━━━ RECORD EXCERPTS
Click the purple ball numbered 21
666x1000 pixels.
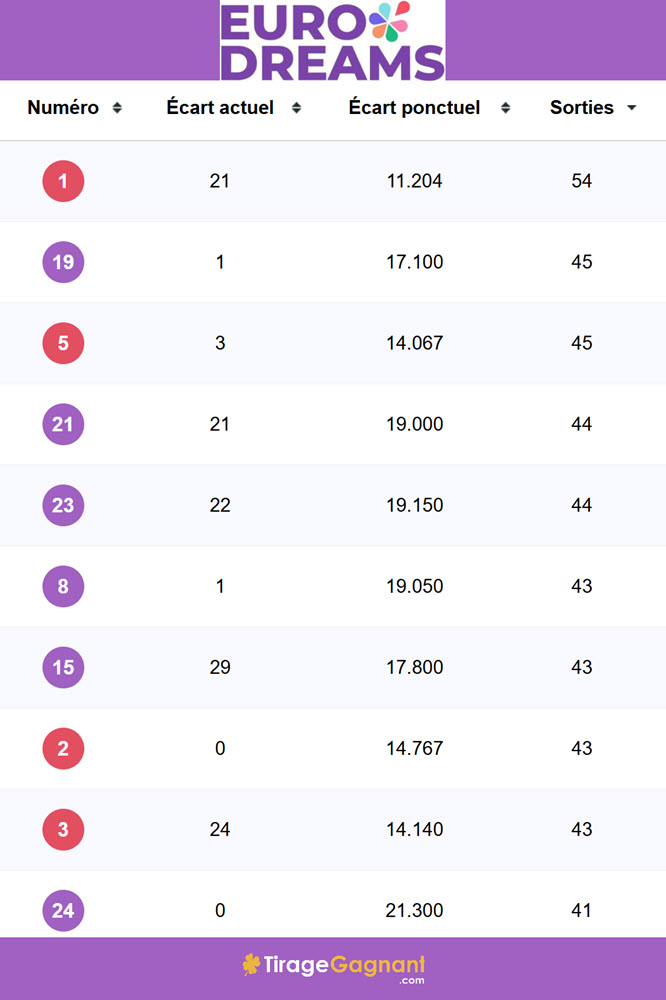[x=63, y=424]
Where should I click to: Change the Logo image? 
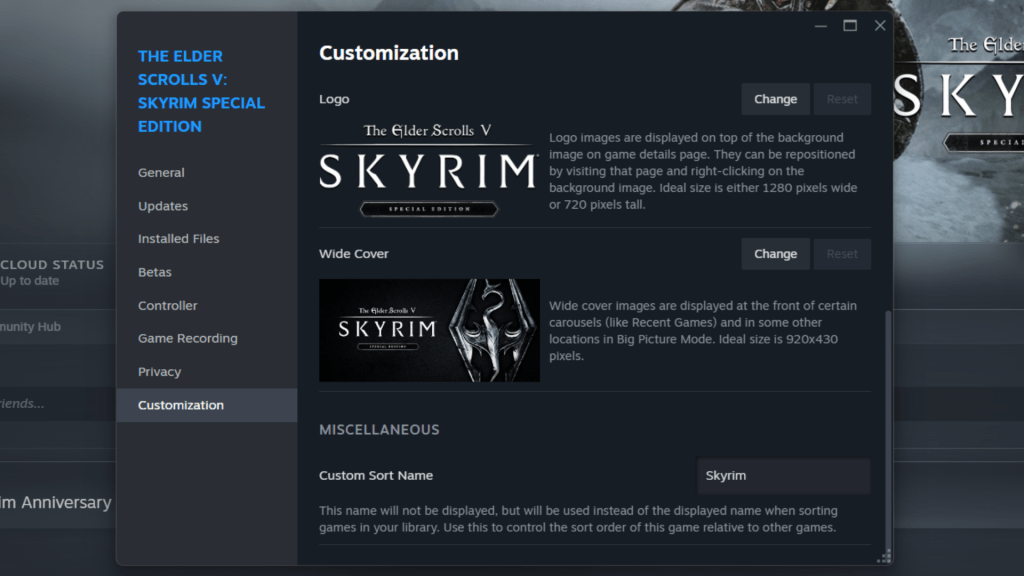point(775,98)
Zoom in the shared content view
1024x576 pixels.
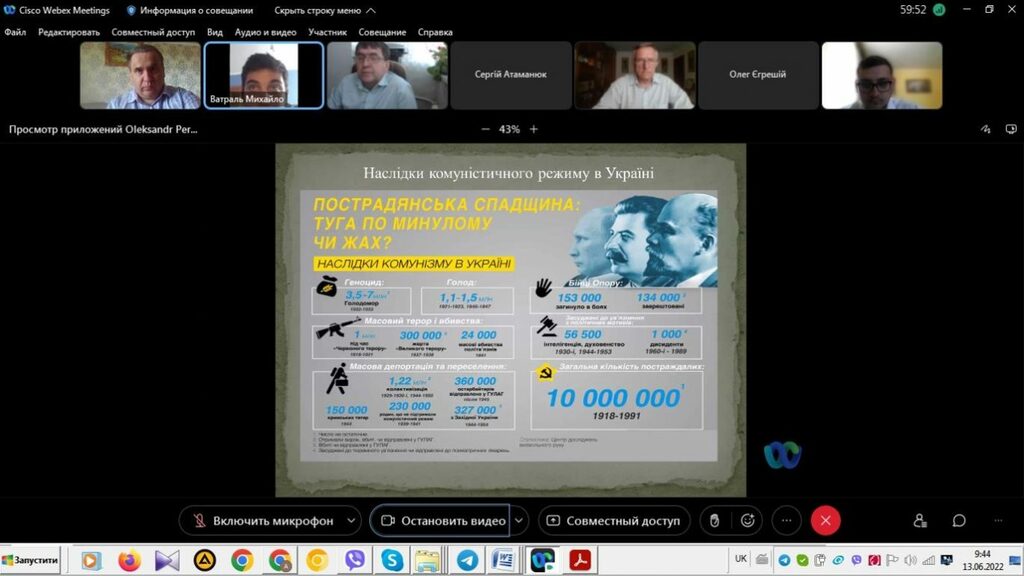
━━━━━━
● TASK TO COMPLETE:
Down to the last line, set down the data above exactly, and omit all images.

● RESPONSE:
Click the purple ball numbered 21
666x1000 pixels.
[x=63, y=424]
Where should I click to: Change the Logo image? 
point(775,98)
Zoom in the shared content view
1024x576 pixels.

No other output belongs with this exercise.